Una línea de espuma ondulante puso límite al azul que hasta momentos antes parecía infinito, dando paso a una superficie dorada que comenzaba plana y luego se convertía en dunas.
Bastaron cincuenta minutos
de vuelo desde Las Palmas de Gran Canaria para recibir el impacto de la primera
visión del Sahara, vivo, cambiante, al igual que el mar con el que se funde en
eterno abrazo.
En los meses siguientes, durante mi estadía en El Aaiún, tuve oportunidad de disfrutar la sensación de la arena blanda, seca, enterrando mis pies en ella. Con asombro experimenté el calor de una ladera de la duna, iluminada por los primeros rayos del sol, y la frescura de la otra, en sombra, guardando aún la temperatura de la noche.
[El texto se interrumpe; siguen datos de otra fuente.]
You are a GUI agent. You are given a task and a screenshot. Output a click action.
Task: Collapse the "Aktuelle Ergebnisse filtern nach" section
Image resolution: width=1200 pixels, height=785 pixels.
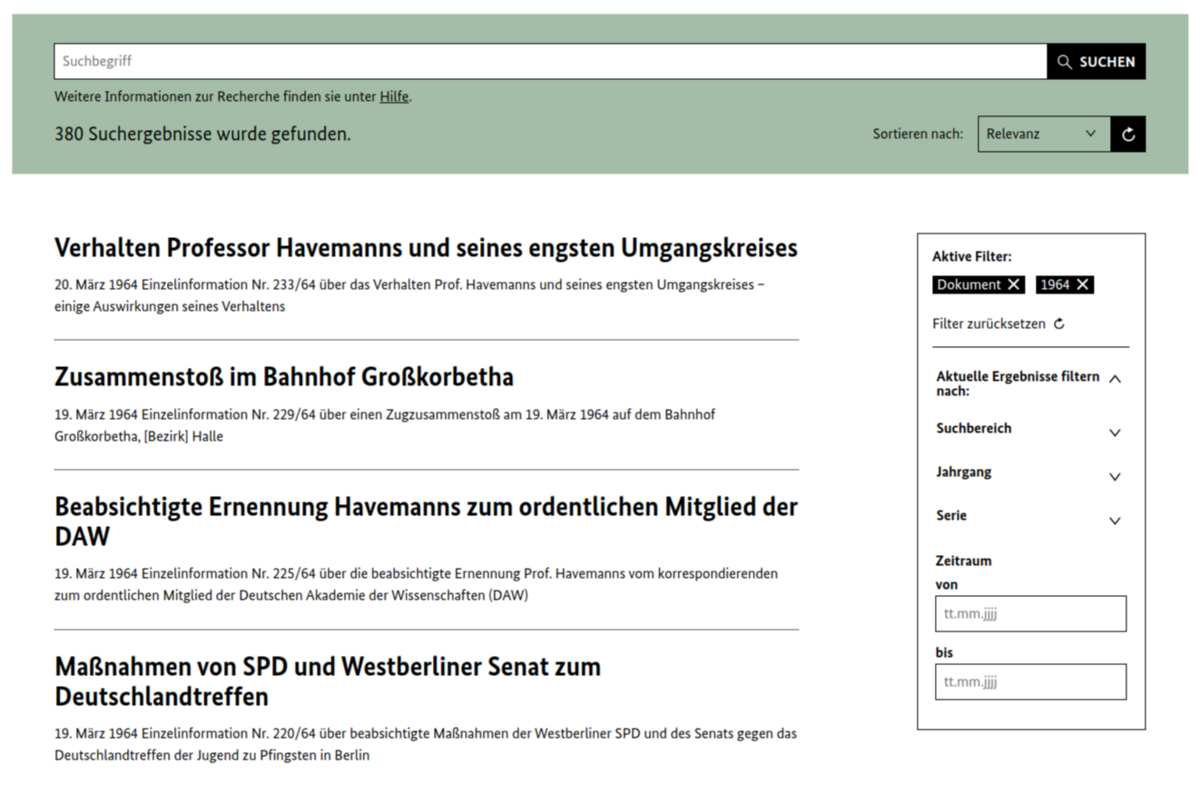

Estuve en el Sahara Occidental un año, y no me cansé del desierto; es que nunca dejó de sorprenderme. En la primavera lo vi florecer en algunos rincones; conocí dunas lisas y otras surcadas por líneas que les imprime el viento, ese mismo viento que es capaz de trasladarlas, grano a grano, haciéndolas viajar de un lugar a otro. En ocasiones, alguna señora duna decide reposar en medio de una carretera, entonces, para ayudarla a continuar la travesía, entran en acción las palas mecánicas.